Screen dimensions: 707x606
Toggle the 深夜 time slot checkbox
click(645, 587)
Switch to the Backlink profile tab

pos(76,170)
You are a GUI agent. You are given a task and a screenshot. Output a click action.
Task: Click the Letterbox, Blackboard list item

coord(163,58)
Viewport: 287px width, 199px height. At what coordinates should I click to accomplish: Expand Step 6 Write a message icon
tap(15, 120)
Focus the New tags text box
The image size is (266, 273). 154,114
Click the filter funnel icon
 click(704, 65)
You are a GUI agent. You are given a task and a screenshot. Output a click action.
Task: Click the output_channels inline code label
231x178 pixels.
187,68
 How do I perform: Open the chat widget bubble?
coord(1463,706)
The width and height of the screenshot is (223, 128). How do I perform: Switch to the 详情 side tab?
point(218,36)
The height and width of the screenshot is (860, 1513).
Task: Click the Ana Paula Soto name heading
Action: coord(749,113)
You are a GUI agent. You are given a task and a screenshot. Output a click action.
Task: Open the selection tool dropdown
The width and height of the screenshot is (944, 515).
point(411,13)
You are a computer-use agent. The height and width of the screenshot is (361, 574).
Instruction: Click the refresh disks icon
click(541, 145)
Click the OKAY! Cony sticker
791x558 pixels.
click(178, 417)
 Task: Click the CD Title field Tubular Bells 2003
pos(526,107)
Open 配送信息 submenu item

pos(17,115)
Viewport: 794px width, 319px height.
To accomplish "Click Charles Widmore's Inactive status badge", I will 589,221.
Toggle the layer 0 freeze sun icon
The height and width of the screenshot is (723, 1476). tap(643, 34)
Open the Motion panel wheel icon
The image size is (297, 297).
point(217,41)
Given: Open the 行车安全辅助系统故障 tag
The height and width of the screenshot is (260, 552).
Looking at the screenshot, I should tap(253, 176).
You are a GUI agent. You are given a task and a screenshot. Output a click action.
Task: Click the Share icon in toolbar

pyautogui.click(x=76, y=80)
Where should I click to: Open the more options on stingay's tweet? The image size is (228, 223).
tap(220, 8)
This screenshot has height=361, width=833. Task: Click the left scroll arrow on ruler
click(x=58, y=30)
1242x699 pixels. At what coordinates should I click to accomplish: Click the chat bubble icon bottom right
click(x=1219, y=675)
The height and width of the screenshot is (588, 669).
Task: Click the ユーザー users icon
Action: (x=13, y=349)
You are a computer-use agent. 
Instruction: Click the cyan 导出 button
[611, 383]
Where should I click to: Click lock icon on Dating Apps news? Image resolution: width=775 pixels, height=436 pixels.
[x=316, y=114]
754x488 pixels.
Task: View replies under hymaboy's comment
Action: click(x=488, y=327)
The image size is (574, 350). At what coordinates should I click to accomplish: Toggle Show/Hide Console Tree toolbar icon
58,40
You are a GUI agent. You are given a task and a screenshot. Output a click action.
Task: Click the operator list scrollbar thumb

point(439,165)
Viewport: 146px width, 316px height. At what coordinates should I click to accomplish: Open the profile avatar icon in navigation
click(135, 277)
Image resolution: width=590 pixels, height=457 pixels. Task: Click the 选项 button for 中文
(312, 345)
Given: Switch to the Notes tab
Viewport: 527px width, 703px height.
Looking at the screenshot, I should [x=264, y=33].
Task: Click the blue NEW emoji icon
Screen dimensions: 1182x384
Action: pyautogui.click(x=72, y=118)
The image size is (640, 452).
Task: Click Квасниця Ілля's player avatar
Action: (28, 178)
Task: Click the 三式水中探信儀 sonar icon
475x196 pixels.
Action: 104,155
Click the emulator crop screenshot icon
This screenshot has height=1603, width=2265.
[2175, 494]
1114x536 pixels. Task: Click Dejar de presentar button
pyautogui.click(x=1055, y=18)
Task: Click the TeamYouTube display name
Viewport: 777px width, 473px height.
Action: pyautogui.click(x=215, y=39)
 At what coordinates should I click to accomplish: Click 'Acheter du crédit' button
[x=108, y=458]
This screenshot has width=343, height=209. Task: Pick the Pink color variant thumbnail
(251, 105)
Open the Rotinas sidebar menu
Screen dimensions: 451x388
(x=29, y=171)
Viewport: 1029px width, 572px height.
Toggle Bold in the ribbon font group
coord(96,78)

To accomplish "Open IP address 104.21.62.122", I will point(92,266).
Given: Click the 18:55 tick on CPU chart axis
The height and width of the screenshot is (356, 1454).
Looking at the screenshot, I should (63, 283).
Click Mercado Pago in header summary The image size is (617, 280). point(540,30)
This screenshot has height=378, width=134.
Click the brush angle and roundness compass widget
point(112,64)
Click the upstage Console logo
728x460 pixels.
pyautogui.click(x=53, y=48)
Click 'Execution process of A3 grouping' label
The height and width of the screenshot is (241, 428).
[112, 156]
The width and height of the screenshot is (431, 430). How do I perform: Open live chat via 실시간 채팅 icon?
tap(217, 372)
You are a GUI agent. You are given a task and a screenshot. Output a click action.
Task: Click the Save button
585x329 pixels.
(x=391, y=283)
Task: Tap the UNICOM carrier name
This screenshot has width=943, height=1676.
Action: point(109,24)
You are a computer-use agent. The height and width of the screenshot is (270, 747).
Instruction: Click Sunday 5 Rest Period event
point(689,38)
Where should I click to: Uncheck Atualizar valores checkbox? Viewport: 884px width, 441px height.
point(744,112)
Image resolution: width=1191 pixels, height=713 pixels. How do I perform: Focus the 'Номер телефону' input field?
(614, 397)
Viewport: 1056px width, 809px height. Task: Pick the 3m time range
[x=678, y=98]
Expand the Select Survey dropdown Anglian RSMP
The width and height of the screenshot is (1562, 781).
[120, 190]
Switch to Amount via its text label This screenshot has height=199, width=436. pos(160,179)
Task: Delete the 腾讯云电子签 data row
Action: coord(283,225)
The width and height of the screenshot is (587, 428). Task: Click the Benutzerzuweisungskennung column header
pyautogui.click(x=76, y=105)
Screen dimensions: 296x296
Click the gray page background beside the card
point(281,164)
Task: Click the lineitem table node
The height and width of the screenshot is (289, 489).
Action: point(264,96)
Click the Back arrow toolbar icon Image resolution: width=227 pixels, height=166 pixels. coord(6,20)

● **TO DO**
Tally the lines in the rows above that contain the string "bubble", and give only the number.

● **SOLUTION TO THE EXERCISE**
2